Walker would love to share his gifts with the Orthodox. However, musicians who want to bring Western music with them into Orthodoxy are about as welcome as chanting monks at the Southern Baptist Convention. Some musicians have even been rejected when they set Orthodox texts to hymn tunes that are familiar to millions of Americans. The cultural gap is just too wide.

"Orthodoxy doesn't know what to do with us. At least, not yet," said Walker. "We aren't going to be Greeks. We aren't going to be Russians. We aren't going to be Arabs. We're Americans. We want to be Americans who are truly Orthodox."

And the converts keep coming. Walker, for example, is the son of Father Gordon Walker, a Southern Baptist minister and Campus Crusade for Christ leader who was one of the founders of a group called the Evangelical Orthodox Church. Ten years ago, this small body of evangelists and born-again believers made headlines when it joined the Antiochian Orthodox Church.

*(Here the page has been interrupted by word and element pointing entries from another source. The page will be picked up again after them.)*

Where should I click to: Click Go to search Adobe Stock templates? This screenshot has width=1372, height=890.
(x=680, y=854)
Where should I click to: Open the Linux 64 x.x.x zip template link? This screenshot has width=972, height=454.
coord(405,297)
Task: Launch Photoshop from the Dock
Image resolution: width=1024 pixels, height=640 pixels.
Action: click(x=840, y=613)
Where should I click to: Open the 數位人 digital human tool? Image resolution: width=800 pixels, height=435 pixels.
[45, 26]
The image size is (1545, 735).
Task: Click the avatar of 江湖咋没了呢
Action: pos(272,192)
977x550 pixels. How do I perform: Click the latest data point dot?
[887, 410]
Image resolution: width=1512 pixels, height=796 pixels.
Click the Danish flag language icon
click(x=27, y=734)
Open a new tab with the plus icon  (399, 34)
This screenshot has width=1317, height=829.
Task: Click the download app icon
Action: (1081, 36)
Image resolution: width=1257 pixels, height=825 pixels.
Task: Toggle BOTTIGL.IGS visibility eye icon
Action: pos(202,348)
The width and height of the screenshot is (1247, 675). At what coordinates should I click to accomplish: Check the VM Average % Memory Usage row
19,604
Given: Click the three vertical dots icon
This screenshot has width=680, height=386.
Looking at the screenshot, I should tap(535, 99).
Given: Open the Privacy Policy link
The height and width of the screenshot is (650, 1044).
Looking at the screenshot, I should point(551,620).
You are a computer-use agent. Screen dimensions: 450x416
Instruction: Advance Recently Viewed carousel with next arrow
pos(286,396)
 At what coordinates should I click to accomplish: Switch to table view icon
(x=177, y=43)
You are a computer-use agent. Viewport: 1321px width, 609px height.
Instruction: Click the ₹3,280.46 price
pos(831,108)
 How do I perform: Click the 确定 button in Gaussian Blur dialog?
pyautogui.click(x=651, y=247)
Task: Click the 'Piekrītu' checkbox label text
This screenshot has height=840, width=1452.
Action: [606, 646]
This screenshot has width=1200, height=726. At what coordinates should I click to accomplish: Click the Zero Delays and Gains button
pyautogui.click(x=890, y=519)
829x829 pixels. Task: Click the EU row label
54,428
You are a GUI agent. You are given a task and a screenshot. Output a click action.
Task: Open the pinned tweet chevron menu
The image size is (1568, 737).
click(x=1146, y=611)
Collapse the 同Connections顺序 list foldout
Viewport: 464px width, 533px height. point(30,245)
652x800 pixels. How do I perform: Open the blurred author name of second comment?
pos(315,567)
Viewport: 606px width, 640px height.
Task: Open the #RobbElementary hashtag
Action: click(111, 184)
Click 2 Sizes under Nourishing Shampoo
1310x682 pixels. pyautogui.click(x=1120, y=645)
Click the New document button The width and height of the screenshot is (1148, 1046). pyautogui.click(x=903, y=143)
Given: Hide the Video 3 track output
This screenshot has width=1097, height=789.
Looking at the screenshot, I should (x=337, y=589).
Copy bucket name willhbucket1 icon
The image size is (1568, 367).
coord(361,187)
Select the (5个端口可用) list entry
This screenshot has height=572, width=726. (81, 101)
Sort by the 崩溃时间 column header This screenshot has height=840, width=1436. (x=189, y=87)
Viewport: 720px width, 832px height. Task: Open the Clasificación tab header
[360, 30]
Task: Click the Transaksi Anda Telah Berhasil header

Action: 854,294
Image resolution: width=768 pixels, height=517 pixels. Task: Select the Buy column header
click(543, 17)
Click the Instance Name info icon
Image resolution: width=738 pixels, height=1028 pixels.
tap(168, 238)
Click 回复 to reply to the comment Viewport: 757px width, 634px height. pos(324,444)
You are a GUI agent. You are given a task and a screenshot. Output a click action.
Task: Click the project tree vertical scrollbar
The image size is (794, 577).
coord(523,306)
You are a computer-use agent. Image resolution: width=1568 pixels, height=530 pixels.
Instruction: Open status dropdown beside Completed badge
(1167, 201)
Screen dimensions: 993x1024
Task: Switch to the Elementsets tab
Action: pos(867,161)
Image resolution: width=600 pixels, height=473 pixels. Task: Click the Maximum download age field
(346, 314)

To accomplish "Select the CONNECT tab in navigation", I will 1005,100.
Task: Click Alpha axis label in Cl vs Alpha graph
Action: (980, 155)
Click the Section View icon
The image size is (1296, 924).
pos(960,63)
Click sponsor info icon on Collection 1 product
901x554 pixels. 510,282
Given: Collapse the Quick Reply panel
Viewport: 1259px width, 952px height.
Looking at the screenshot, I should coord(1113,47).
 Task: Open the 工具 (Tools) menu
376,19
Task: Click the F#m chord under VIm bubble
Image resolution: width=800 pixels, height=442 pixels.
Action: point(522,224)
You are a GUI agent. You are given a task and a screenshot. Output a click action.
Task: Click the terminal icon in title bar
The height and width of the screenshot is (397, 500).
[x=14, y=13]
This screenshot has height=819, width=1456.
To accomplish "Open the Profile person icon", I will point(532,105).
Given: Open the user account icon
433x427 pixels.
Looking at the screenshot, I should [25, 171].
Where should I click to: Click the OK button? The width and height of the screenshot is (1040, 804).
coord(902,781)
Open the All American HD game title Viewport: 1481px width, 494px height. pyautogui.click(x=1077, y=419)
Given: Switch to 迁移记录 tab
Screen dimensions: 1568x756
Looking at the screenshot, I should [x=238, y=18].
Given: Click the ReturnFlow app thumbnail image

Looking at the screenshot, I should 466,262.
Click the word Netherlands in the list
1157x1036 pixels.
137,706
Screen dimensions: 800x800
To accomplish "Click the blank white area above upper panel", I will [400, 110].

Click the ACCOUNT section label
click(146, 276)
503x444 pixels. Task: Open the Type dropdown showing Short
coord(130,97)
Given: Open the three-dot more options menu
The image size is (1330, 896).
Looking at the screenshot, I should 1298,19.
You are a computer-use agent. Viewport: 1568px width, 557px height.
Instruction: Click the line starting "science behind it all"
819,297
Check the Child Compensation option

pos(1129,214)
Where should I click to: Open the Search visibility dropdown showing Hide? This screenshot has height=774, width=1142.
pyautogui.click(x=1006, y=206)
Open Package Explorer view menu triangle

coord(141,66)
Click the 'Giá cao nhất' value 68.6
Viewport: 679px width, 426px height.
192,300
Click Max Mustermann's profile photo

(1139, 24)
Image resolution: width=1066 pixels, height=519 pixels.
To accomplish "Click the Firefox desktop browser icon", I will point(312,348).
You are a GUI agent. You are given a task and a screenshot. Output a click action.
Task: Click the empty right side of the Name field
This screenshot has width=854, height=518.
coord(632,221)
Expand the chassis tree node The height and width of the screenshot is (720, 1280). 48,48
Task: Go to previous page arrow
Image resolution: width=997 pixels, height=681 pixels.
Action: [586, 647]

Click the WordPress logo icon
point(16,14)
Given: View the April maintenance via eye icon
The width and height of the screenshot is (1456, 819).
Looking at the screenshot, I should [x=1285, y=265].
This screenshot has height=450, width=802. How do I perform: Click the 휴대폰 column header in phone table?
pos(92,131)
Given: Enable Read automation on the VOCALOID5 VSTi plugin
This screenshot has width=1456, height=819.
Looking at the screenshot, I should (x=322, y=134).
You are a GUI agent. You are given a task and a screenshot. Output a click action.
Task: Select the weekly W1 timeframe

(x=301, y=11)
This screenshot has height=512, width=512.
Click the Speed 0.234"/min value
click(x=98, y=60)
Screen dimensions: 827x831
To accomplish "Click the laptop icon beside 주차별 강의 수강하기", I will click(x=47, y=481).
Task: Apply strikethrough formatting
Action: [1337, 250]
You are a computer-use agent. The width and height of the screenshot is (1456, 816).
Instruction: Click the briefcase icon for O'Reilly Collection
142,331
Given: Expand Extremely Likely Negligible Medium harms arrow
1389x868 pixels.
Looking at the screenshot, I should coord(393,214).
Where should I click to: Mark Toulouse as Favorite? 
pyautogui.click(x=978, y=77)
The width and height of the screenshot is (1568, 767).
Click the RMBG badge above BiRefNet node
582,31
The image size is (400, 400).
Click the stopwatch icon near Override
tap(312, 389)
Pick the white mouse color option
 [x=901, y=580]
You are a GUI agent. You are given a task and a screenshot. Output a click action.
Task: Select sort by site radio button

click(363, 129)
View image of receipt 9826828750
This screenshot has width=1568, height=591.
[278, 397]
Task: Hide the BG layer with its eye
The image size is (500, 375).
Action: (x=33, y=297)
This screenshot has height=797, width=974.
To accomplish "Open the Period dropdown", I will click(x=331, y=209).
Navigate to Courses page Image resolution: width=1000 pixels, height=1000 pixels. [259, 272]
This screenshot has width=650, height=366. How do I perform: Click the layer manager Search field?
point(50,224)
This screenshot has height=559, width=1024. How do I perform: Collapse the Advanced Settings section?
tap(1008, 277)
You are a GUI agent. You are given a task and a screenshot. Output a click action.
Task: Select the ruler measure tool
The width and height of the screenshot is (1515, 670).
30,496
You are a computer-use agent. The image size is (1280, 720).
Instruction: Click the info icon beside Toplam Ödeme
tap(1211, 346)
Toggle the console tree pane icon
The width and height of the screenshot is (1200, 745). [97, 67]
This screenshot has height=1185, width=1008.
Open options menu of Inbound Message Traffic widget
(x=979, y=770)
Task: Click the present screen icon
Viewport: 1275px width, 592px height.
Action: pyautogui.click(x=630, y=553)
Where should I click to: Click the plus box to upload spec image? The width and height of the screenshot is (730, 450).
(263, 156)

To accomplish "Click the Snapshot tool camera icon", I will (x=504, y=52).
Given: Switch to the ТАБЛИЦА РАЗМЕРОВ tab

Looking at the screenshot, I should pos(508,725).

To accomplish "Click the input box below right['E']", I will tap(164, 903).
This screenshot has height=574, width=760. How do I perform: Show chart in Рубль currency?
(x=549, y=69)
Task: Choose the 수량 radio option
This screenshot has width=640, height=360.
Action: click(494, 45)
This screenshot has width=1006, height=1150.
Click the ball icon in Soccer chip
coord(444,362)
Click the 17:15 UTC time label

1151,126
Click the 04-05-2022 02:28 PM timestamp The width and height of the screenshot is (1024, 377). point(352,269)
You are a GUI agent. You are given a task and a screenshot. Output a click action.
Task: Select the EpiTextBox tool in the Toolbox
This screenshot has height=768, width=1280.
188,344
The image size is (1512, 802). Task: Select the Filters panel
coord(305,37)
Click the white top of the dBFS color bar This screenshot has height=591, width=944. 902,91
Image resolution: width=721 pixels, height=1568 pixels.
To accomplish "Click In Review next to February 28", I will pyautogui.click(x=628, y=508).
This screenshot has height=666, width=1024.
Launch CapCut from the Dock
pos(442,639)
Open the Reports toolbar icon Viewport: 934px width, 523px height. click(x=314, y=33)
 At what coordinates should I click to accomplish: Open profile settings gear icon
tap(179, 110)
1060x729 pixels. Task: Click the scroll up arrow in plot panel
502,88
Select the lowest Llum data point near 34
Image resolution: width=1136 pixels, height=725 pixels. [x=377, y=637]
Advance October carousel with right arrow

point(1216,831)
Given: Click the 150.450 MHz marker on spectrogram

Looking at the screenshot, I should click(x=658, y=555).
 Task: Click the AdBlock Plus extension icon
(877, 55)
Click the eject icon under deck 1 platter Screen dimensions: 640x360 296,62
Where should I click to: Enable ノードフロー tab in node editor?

Today, G. Thomas Walker is active in a Greek Orthodox parish, singing its ancient hymns with the help of phonetics sheets. While he revels in Orthodox worship, he still wonders if it was necessary to cut all of his ties to the sacred music of his past. He would gladly - as a skilled musician and committed Orthodox Christian - assist in efforts to learn what parts of American culture are worthy of use in Orthodox worship.

Walker poured his feelings into a song called "Standing Here," which is rooted in his church's tradition of worshippers standing during most of the service. The chorus: "Singing Holy, Holy Lord. Through the joy, through the tears, through the seasons of the year, with the saints and holy angels, I'll be standing here."

"Evangelicals just love that song," he said. "They love the images, but they don't understand them. The Orthodox understand the images, but not the music. They don't understand the music that reaches most Americans. ... I don't expect to see this gap bridged during my lifetime – maybe during my daughter's lifetime or her daughter's lifetime. Maybe."